Supplied material.

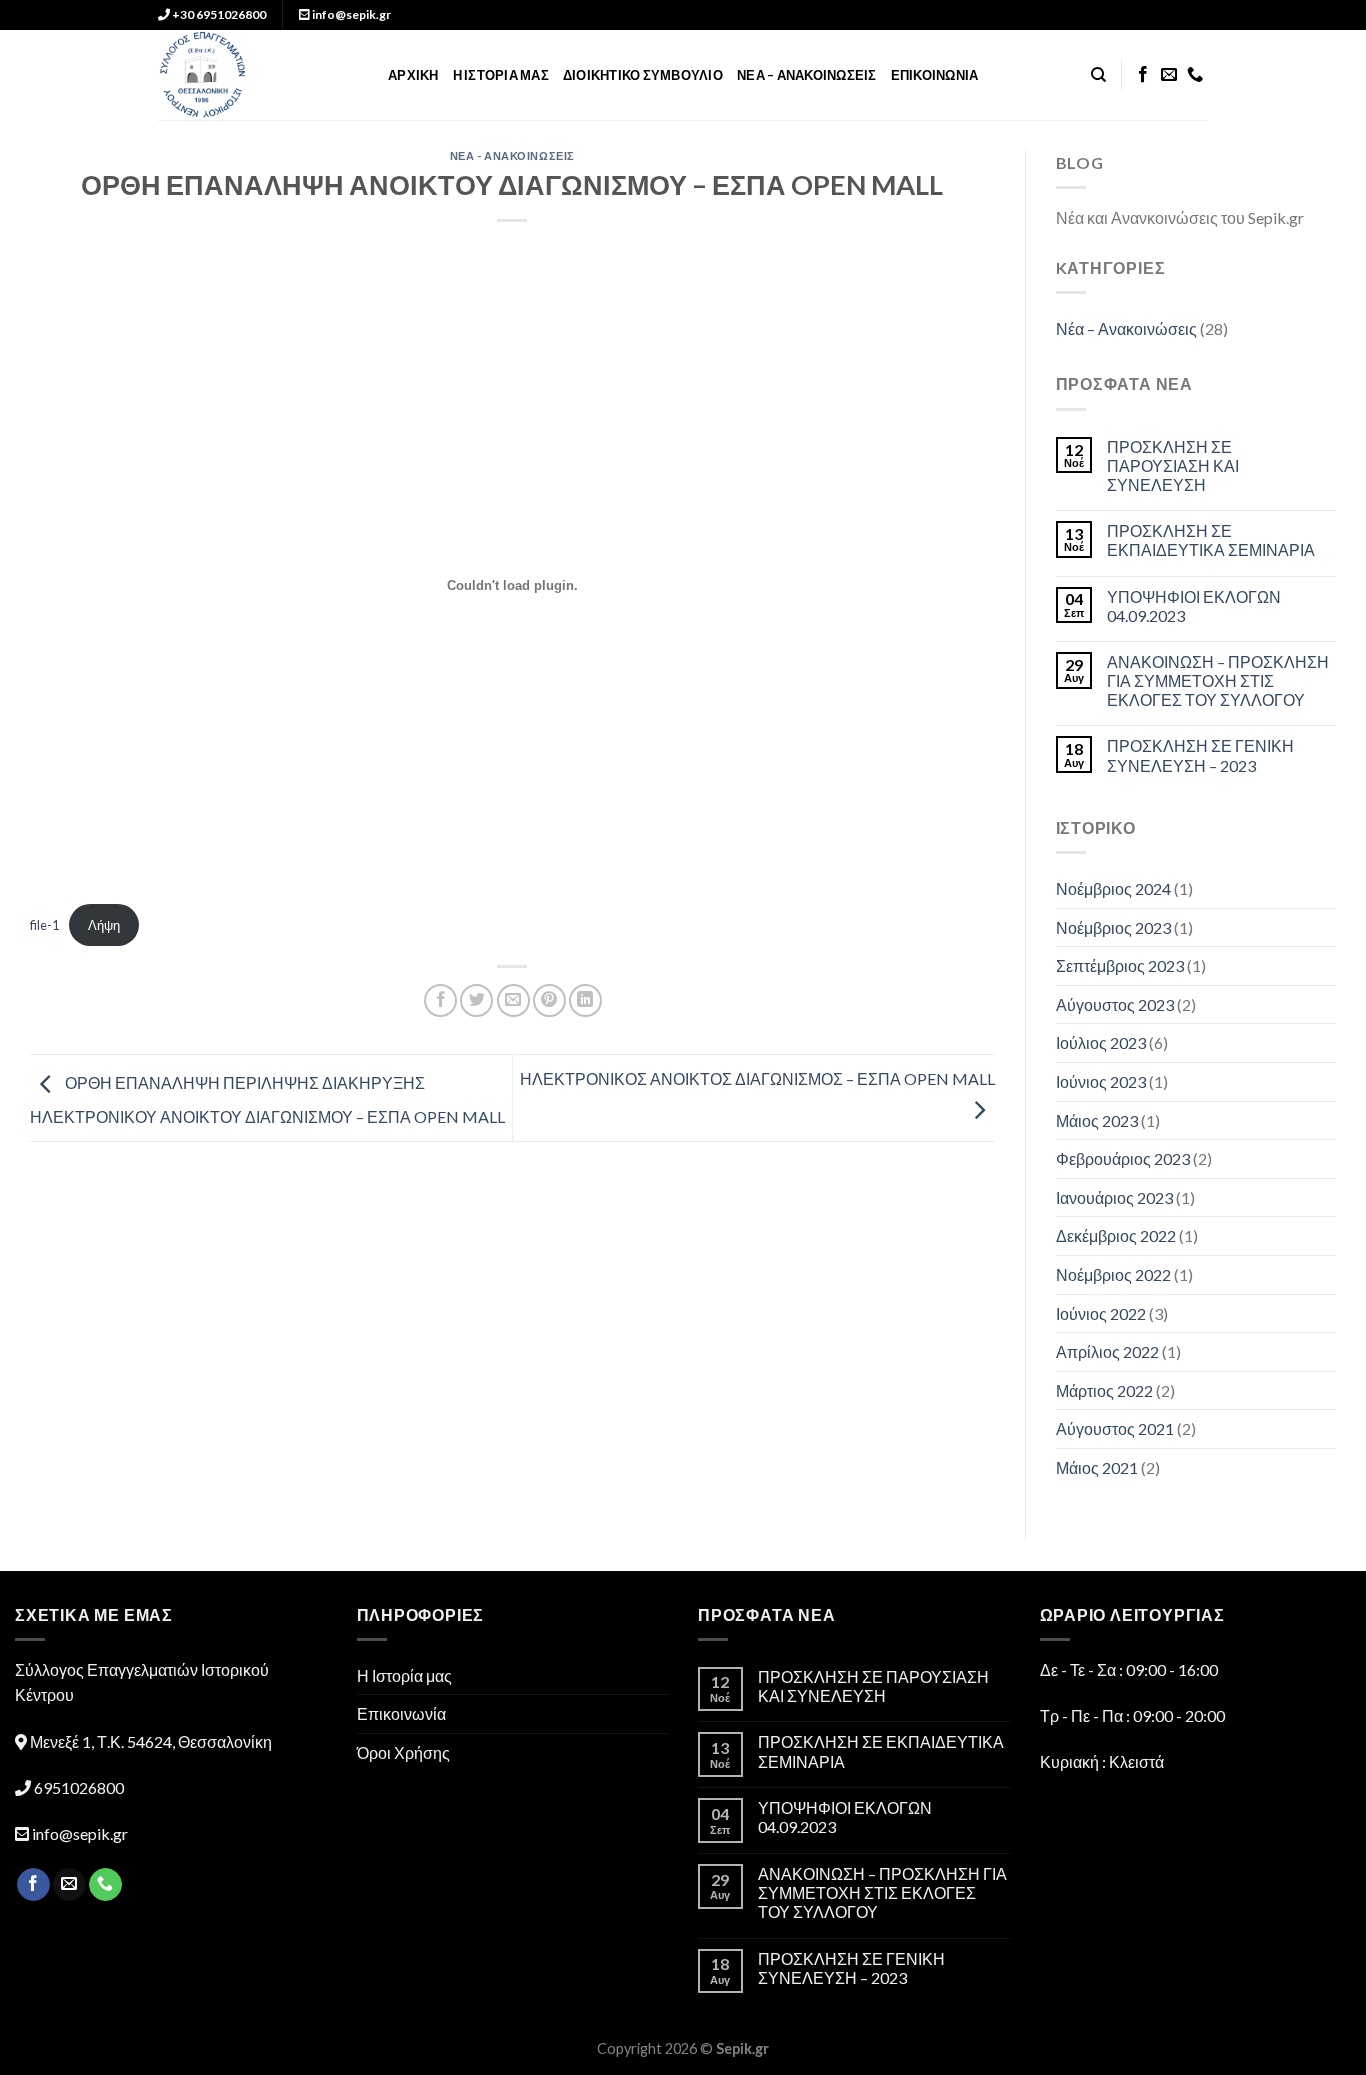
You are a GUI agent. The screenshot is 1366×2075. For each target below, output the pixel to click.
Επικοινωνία (401, 1713)
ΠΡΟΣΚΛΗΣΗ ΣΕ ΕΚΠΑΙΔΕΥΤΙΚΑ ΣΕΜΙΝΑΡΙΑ (1211, 540)
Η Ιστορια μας (501, 75)
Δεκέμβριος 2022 (1116, 1235)
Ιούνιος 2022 (1101, 1313)
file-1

Exercise brief. The line containing "Η Ιστορια μας (501, 75)" and every line after it, up to and including the last line of the records, should be reproduced exactly, with nothing else.

Response to this task.
Η Ιστορια μας (501, 75)
Δεκέμβριος 2022 (1116, 1235)
Ιούνιος 2022 (1101, 1313)
file-1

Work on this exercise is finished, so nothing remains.